Eficácia da jurisdição, celeridade processual e inclusão social pela justiça são as palavras de ordem da revolução silenciosa do Judiciário, que puseram em ação forças criadoras e criativas que não podem mais ser vencidas pela inércia, pelo conformismo e pela indiferença; hoje, Professor Celso Luiz Braga de Castro, a nossa justiça está informatizada e virtualizada e os ganhos dessa mudança já são percebidos pelos destinatários do sistema judicial, que têm mais cedo as soluções de suas justas demandas; nem lhes falarei agora das economias em tempo, recursos financeiros, espaços e árvores – estas que deixaram de ser abatidas para a produção do papel que se tornou desnecessário – mas lhes digo que os números e as estatísticas são impressionantes e não vou especifica-los para não trazê-los enfados.

Magnífica Reitora, eminente Diretor da Faculdade de Direito da Universidade Federal da Bahia, estou cônscio que recebo uma comenda que tem por patrono um homem notável pelas suas virtudes cívicas e intelectuais, um homem de bem que pode ser apontado como exemplo ou espelho, e ao lhes agradecer e à Universidade Federal da Bahia e à sua Faculdade de Direito esta honraria altíssima, me comprometo ao esforço de estar à altura dessa distinção, prometo empenho na arte de baianizar-me pela assimilação dos seus valores e dos valores da sua cultura tão rica e tão autêntica.
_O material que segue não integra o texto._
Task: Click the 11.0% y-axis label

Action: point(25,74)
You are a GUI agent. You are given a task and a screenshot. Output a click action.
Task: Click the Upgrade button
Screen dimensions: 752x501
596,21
Quero agradecer-lhes, Senhoras e Senhores, a festa extraordinária que esta solenidade representa para o meu espírito, o incentivo e a força que agora me dão, o reconhecimento que expressam na outorga desta comenda, e as palavras generosas de Humberto Martins, excepcional magistrado, amigo diletíssimo, que sofre comigo das mesmas dores diárias de fazer um judiciário mais célere, acessível, próximo dos excluídos e distribuidor de justiça.

Finalizo celebrando Jorge Amado, nessa expressão que mostra a origem dos verdadeiros sentimentos, veiculada através de Tereza Batista, a que, mesmo cansada de guerra, mantinha o coração sereno comose via pelos seus olhos sonhadores, a dizer, com a sabedoria dos simples, que bem querer não se compra nem se vende; não se impõe com faca nos peitos nem se pode evitar: bem querer acontece.

Assim também explico o meu antigo e inexedível amor pela Bahia: simplesmente aconteceu. E jamais desacontecerá”.